Request:
Rewrite the lines from the one containing "At what coordinates should I click to accomplish: Confirm" through the one containing "coord(557,286)", replacing "button" with "control" and leaving everything else the same.

---------- Material for this exercise ----------

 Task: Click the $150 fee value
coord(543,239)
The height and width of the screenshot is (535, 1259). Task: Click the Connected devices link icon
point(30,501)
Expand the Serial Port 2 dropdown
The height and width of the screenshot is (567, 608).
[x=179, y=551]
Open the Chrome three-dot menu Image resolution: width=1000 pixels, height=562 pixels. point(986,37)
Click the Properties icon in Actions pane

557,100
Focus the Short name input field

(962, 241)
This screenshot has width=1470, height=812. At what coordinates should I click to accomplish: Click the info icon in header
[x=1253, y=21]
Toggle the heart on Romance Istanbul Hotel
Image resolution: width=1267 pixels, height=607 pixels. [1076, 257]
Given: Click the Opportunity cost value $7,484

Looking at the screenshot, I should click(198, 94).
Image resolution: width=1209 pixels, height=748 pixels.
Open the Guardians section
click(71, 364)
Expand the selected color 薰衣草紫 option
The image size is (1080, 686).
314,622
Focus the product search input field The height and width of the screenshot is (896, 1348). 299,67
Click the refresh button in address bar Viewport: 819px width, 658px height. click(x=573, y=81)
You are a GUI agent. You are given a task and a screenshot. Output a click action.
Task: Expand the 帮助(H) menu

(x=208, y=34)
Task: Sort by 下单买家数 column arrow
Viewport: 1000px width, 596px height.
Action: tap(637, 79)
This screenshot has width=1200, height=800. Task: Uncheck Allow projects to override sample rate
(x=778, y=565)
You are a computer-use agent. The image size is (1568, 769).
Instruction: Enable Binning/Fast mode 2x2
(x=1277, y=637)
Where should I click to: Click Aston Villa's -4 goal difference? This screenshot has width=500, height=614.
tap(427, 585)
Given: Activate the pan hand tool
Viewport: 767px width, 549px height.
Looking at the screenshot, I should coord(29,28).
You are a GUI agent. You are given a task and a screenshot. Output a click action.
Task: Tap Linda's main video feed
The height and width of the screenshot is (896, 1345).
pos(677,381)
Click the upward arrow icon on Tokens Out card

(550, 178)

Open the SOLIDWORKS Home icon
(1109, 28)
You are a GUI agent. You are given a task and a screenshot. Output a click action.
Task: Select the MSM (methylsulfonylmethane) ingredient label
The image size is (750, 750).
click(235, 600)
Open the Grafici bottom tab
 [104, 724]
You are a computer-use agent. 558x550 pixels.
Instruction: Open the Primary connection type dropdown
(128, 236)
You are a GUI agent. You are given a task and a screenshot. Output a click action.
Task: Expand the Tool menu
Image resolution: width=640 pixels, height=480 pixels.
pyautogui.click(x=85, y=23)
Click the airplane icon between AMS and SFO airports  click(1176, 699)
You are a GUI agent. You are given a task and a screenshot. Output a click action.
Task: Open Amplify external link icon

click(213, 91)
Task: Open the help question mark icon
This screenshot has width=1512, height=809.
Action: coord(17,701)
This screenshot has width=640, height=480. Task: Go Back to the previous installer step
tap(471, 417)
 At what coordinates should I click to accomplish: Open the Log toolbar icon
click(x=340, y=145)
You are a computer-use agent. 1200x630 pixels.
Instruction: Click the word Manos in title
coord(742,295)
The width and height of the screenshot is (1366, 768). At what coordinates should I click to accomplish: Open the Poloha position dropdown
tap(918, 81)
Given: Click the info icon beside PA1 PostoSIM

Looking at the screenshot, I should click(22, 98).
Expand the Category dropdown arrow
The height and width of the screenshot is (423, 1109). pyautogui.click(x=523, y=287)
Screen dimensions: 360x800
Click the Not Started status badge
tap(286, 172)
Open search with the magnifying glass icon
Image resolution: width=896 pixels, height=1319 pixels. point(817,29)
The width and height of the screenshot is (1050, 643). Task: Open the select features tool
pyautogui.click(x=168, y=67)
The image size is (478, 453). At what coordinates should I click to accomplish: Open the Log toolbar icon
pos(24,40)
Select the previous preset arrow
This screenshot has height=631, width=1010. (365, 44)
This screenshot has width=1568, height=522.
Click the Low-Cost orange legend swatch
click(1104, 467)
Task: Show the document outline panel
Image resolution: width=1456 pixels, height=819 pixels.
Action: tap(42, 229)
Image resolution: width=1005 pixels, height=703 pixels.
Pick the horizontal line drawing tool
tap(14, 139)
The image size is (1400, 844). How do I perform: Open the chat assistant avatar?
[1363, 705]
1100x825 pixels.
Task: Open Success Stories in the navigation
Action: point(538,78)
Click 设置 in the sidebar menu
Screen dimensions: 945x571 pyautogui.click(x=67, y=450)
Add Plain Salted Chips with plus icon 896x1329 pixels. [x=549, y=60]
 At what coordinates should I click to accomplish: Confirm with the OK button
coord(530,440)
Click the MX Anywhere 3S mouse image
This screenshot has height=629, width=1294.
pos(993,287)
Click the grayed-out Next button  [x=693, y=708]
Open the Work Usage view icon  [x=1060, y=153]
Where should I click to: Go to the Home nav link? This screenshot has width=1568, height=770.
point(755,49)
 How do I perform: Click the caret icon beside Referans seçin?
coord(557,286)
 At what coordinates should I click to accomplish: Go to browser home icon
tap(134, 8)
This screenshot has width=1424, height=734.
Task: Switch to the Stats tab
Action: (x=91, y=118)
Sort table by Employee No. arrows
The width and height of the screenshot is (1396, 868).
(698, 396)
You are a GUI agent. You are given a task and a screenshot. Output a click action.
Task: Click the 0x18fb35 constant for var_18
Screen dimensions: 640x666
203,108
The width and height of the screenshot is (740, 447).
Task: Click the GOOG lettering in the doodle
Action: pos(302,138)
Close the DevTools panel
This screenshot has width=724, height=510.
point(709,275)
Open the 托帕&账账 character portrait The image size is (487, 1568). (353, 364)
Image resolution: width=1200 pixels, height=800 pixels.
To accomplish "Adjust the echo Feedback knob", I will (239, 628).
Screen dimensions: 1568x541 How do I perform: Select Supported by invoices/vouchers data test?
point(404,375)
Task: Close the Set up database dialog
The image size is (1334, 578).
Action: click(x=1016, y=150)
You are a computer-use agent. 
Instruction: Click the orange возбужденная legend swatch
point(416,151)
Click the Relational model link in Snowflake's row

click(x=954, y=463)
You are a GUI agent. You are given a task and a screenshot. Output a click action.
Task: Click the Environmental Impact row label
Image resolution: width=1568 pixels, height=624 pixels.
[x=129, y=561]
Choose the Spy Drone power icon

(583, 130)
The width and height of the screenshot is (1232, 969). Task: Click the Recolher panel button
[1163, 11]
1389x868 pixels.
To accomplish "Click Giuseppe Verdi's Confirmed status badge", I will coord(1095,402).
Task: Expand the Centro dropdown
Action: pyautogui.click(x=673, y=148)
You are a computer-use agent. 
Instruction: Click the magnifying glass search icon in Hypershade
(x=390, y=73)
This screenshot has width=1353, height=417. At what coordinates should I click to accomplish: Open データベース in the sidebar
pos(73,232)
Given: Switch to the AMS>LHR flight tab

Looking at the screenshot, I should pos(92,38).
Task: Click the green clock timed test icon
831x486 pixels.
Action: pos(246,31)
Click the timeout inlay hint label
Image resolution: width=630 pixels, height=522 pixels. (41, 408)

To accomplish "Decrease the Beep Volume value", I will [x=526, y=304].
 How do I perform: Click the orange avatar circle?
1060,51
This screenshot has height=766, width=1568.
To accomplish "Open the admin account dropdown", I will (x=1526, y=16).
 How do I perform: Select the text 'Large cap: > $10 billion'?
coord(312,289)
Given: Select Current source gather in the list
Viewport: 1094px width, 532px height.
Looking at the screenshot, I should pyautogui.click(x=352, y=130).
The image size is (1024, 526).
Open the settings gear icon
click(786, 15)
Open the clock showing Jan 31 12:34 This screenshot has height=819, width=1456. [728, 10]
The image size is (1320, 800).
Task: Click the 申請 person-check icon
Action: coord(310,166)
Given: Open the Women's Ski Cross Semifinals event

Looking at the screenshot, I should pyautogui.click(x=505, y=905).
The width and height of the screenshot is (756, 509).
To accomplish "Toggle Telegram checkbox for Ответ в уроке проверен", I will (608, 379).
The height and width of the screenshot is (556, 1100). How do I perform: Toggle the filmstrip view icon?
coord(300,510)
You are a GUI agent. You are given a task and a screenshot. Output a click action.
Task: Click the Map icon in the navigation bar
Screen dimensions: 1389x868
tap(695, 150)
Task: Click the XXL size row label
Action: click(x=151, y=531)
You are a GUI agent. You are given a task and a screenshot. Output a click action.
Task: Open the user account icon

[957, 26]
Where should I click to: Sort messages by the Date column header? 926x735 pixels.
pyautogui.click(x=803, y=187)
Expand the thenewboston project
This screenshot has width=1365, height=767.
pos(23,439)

----------

Response below:
 At what coordinates should I click to accomplish: Confirm with the OK control
coord(530,440)
Click the MX Anywhere 3S mouse image
This screenshot has height=629, width=1294.
pos(993,287)
Click the grayed-out Next control  [x=693, y=708]
Open the Work Usage view icon  [x=1060, y=153]
Where should I click to: Go to the Home nav link? This screenshot has width=1568, height=770.
point(755,49)
 How do I perform: Click the caret icon beside Referans seçin?
coord(557,286)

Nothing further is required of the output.